Ethiopian women seem to suffer a more severe form of prolapse at younger ages as they are exposed to prolonged and sometimes obstructed labor due to lack of access to timely obstetric care. Other risk factors include multiple vaginal deliveries (a risk for pelvic floor injury), heavy physical exertion, poor nutrition, and lack of access to trained pelvic floor health providers.

Tsehaitu tells me that she sought care for this condition many years ago at a referral hospital, but she was told that in order to have surgery, she needs to get someone in her family to donate blood on her behalf. This is the only way the hospital is able to voluntarily collect blood for any emergency situations that need blood transfusion.

In my 11 years of doing volunteer medical work in Ethiopia, I had not heard this particular barrier to care, and I was taken aback. I asked Berhe, the second patient, how long she had had her prolapse, and she said she had had it for 10 years — and like her friend, she was discouraged from seeking care for the same reasons.

Ironically, I was relieved that they didn’t have their surgeries at that time because if they did, they would likely have received surgery from providers who have not been properly trained to repair their prolapse. Their surgeries would have likely failed, and they would have been in the same predicament.

Thanks to the ongoing partnership between Worldwide Fistula Fund, Hamlin Fistula Hospitals, Mekelle University College and Health Sciences, and Oregon Health and Science’s Footsteps to Healing program, they would receive appropriate surgery by skilled local surgeons who are trained in pelvic medicine and reconstructive surgery.

This partnership has resulted in launching one of the first formal urogynecology fellowship programs in the country. We graduated our first two urogynecology fellows in 2018, and they are now providing training for five trainees alongside our visiting faculty.
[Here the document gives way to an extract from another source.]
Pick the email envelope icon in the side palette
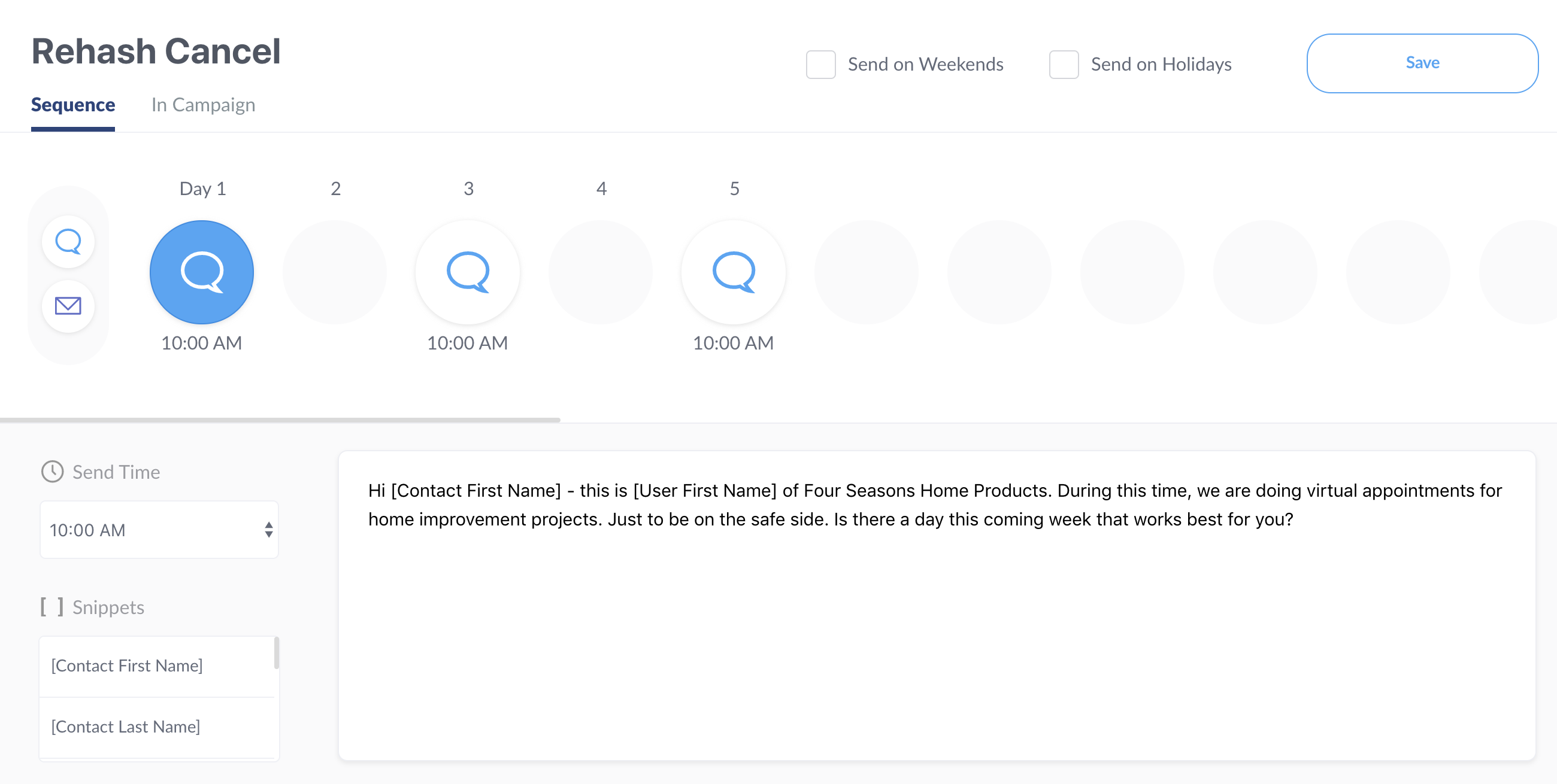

The program also includes an inter-professional team approach to care that includes nurses, doctors, and pelvic floor physical therapists.

On this trip, I was deeply humbled by the unwavering commitment that our fellows demonstrated to learn and to elevate the care of women in Ethiopia. They are indeed pioneers. I have no doubt they will play a prominent role in advancing pelvic floor care in Ethiopia.

Women like Tsehaitu will no longer wait 25 years to regain their dignity and health.